[Opening Records supplied section]

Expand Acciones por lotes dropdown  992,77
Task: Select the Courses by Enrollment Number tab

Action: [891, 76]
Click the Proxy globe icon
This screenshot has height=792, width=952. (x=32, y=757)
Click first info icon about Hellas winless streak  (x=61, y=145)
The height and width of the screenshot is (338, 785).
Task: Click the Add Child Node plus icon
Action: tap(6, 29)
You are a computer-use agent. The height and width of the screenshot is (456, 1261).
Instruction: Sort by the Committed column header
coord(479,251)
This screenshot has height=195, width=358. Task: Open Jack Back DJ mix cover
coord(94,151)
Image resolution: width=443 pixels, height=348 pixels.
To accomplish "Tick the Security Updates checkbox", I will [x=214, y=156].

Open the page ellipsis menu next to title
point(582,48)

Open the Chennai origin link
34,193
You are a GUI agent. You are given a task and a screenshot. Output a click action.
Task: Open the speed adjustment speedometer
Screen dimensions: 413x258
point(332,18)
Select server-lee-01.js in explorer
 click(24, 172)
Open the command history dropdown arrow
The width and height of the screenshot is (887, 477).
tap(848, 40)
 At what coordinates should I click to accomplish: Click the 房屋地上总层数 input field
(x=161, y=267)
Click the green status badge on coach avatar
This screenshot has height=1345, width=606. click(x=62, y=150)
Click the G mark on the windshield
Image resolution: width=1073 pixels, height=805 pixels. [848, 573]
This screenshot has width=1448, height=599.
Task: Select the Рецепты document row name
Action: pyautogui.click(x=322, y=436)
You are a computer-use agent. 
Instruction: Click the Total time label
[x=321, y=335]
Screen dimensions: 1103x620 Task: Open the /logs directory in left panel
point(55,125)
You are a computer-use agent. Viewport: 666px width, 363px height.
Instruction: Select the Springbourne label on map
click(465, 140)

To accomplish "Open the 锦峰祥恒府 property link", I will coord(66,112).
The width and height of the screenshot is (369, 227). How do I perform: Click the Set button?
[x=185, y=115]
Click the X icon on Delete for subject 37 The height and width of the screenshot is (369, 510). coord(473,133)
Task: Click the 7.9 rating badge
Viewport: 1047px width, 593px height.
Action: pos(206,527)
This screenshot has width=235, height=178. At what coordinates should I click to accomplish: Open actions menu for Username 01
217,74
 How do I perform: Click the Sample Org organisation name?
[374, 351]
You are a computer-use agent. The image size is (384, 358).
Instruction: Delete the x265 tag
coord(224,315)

[Closing Records supplied section]

## What the task asks
Your answer should consist solely of the lines from the one containing "Screen dimensions: 1103x620" through the last line of the listing, written out word for word.

## Output below
Screen dimensions: 1103x620 Task: Open the /logs directory in left panel
point(55,125)
You are a computer-use agent. Viewport: 666px width, 363px height.
Instruction: Select the Springbourne label on map
click(465, 140)

To accomplish "Open the 锦峰祥恒府 property link", I will coord(66,112).
The width and height of the screenshot is (369, 227). How do I perform: Click the Set button?
[x=185, y=115]
Click the X icon on Delete for subject 37 The height and width of the screenshot is (369, 510). coord(473,133)
Task: Click the 7.9 rating badge
Viewport: 1047px width, 593px height.
Action: pos(206,527)
This screenshot has width=235, height=178. At what coordinates should I click to accomplish: Open actions menu for Username 01
217,74
 How do I perform: Click the Sample Org organisation name?
[374, 351]
You are a computer-use agent. The image size is (384, 358).
Instruction: Delete the x265 tag
coord(224,315)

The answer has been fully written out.